The two escape by hitching a lift on one of the Vogon demolition ships. This is, however, against Vogon regulations, and when the pair are discovered, they are tortured with a reading of Vogon poetry, the third worst in the known Universe, and then thrown into space. They are, very improbably, picked up by the Heart of Gold, a ship powered by an infinite improbability drive, which has been stolen by Ford's semi-cousin and President of the Galaxy, Zaphod Beeblebrox. Zaphod, accompanied by Trillian and the chronically depressed robot Marvin, is searching for the legendary planet of Magrathea, which is rumoured to have manufactured luxury planets. Ford is initially skeptical, but they do, in fact, find Magrathea.
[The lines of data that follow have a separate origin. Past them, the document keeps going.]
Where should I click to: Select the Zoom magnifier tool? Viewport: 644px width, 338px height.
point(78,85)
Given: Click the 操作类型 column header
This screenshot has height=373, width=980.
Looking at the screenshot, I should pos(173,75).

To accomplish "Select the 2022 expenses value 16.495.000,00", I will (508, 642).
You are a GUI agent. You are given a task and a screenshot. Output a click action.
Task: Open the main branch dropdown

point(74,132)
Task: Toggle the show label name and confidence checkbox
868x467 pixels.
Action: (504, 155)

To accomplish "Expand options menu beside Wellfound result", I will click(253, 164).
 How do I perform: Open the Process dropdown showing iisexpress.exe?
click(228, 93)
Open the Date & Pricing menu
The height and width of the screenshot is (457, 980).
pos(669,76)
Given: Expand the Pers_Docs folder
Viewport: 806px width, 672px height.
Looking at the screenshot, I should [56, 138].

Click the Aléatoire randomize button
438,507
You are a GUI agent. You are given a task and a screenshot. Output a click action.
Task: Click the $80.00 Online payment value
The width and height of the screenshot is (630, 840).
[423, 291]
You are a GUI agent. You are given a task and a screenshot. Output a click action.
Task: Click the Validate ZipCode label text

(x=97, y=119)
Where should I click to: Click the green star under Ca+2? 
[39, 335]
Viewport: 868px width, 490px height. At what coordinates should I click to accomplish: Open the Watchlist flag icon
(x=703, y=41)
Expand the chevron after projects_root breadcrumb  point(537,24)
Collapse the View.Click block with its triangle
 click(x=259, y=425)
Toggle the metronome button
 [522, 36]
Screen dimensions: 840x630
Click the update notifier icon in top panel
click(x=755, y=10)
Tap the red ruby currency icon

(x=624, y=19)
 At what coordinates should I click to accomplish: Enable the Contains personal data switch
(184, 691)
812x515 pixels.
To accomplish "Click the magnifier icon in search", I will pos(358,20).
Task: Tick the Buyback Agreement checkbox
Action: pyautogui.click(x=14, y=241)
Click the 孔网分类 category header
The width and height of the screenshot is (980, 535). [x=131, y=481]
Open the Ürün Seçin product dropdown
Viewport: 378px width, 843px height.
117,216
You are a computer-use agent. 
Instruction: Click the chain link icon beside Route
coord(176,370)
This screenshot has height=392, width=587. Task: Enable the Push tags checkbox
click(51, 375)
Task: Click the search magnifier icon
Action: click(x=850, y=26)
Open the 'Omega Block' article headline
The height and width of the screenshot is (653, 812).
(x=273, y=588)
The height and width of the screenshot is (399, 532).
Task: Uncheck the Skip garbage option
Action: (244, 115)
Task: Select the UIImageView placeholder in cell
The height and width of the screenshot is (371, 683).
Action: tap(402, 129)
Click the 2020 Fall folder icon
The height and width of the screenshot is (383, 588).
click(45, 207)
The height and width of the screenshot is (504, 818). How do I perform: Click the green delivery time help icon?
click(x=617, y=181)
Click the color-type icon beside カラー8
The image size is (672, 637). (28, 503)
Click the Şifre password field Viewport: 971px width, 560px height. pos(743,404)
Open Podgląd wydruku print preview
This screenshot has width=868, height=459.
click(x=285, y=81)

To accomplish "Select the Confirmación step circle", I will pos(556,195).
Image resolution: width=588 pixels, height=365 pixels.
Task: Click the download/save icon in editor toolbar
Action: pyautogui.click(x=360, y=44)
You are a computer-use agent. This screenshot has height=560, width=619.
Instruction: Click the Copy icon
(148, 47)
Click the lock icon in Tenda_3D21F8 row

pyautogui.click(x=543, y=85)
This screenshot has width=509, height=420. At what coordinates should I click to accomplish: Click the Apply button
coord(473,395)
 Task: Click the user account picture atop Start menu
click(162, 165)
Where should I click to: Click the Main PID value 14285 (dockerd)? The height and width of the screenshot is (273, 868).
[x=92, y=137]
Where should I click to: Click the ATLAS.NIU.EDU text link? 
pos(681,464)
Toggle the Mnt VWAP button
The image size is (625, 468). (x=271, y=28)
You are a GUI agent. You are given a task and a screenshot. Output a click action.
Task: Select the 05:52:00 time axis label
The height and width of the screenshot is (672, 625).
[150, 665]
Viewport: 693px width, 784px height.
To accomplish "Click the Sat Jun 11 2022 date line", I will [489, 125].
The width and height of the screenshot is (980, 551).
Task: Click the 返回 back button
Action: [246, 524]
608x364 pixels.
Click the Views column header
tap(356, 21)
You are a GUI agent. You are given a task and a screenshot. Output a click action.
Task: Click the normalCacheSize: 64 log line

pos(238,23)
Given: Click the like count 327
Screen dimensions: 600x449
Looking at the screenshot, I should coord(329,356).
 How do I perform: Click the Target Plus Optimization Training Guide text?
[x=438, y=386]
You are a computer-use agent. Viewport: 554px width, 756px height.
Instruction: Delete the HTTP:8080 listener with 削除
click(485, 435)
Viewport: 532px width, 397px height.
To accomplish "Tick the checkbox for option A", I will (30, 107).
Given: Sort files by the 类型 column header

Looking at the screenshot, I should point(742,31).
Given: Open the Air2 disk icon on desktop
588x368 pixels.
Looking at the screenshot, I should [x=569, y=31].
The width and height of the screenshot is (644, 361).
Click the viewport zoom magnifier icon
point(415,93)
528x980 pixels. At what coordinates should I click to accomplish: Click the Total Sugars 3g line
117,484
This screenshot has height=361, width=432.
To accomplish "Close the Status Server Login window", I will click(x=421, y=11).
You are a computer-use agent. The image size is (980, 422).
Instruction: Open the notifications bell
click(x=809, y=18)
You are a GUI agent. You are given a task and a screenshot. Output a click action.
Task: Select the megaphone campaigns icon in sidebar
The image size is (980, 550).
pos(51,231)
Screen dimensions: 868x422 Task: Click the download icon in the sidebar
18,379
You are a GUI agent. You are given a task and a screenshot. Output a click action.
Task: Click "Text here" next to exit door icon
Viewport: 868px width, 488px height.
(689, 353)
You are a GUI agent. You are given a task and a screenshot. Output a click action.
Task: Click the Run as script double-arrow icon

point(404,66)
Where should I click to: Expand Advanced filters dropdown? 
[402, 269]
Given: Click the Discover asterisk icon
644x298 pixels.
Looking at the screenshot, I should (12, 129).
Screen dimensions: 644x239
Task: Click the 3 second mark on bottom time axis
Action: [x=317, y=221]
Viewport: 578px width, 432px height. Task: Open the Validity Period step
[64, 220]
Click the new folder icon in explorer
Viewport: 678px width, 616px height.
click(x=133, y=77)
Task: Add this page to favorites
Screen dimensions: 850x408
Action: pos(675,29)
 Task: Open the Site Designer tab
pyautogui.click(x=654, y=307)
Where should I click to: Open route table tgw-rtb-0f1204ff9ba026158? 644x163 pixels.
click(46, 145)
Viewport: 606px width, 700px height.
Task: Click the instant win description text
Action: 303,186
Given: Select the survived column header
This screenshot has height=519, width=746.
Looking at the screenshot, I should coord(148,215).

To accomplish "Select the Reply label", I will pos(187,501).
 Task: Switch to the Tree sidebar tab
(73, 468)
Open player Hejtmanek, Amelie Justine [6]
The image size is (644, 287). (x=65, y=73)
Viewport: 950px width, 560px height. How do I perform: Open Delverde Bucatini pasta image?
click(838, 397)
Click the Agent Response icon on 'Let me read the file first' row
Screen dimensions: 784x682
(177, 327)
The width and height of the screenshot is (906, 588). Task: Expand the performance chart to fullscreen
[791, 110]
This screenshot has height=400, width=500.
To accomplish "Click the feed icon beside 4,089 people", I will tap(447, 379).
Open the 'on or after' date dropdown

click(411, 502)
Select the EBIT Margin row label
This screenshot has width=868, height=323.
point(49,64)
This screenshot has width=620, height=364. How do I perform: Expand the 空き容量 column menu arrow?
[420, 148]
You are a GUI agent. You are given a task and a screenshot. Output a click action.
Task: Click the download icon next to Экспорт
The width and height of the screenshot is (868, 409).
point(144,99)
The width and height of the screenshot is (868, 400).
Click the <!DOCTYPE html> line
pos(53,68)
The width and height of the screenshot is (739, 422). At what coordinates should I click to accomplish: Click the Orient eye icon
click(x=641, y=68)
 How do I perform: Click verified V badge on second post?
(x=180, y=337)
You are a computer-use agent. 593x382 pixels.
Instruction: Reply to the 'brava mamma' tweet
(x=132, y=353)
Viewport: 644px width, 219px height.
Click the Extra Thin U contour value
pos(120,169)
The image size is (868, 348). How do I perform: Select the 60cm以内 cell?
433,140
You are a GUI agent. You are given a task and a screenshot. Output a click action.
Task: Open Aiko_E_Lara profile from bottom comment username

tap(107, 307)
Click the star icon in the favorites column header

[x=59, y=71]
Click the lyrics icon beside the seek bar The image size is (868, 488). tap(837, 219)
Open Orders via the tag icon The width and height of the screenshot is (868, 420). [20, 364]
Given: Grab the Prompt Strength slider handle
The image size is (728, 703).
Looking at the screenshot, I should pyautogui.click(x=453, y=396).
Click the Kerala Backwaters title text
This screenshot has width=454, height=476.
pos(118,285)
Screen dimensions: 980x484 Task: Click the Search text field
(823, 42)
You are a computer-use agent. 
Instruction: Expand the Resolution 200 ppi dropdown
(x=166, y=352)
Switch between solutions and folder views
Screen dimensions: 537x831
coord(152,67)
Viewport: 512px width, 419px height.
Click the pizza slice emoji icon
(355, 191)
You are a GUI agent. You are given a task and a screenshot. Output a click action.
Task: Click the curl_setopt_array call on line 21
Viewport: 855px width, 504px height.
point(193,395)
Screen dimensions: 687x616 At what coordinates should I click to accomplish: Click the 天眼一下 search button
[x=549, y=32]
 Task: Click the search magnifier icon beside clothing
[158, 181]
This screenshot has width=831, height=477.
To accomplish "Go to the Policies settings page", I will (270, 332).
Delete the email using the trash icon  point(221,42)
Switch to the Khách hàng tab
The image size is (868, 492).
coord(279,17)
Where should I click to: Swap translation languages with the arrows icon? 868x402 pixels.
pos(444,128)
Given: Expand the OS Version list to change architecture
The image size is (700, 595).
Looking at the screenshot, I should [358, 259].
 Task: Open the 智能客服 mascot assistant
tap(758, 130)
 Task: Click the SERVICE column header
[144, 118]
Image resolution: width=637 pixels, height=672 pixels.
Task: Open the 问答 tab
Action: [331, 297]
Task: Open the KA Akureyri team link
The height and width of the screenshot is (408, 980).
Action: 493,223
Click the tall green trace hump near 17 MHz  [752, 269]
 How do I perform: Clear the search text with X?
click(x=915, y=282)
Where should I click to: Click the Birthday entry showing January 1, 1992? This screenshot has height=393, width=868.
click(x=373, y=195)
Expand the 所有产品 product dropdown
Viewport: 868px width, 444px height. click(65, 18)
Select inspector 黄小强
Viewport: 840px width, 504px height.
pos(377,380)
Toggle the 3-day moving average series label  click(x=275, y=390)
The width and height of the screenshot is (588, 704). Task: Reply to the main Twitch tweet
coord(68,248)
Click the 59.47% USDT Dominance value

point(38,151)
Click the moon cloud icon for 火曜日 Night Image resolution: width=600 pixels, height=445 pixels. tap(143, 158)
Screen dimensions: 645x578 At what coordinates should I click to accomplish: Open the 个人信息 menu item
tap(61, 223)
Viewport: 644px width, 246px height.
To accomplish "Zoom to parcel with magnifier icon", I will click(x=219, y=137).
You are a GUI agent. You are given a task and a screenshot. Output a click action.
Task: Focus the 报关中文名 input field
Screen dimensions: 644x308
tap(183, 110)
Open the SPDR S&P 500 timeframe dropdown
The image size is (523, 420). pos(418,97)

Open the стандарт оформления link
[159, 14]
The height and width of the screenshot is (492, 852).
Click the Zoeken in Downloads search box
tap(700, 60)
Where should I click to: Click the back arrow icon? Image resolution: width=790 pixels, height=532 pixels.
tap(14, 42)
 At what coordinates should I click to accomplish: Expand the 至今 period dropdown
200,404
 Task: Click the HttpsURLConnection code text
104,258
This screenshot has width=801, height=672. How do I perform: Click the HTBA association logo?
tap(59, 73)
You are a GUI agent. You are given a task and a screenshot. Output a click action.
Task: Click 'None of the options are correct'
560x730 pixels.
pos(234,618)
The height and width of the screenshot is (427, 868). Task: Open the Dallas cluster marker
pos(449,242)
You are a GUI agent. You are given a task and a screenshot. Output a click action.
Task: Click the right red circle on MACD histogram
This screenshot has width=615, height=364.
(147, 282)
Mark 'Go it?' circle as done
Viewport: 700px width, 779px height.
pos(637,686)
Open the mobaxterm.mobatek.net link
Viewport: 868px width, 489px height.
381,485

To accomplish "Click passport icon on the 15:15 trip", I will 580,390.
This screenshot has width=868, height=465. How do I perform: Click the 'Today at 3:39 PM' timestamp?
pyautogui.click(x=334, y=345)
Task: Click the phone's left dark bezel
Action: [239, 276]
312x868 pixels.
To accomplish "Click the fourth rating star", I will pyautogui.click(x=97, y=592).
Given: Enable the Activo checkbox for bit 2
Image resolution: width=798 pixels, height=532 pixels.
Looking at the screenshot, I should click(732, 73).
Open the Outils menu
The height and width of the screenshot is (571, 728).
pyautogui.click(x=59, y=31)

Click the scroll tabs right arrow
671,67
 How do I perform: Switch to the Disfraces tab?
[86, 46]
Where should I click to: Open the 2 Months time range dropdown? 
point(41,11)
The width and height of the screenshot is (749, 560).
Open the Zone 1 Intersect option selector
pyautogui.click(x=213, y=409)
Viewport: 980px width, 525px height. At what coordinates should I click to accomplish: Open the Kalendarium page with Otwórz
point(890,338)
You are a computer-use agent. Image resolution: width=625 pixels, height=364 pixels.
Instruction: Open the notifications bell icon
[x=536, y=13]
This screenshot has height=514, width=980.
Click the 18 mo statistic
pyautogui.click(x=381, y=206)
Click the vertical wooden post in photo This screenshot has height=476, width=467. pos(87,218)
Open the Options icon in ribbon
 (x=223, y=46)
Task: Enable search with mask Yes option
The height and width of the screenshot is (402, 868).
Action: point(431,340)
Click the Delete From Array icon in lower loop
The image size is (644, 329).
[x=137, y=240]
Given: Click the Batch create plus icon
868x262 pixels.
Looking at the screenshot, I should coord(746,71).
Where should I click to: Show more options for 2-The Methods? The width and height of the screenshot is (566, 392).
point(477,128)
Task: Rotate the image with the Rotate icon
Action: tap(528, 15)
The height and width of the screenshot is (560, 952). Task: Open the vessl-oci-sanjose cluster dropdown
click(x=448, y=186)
There, Arthur, after being separated from the rest of the group, is taken into the interior of the planet by a native, Slartibartfast. The others are kidnapped. Slartibartfast explains to Arthur that the Earth was actually a supercomputer commissioned and paid for by a race of "hyper-intelligent," "pan-dimensional" beings. These creatures had earlier built a supercomputer called Deep Thought to calculate the Answer to Life, the Universe, and Everything. This computer, after seven and a half million years of calculation, had announced that the Answer is in fact 42. Being unsatisfied with the Answer, they set about finding the Question which would give the Answer meaning, whereupon Deep Thought designed the Earth, to calculate it. However, ten million years later, and just five minutes before the completion of the program Earth was designed to execute, the Earth is demolished by the Vogons. Two of these beings, Frankie Mouse and Benjy Mouse, had arrived on Magrathea on the Heart of Gold, in the form of Trillian's pet mice.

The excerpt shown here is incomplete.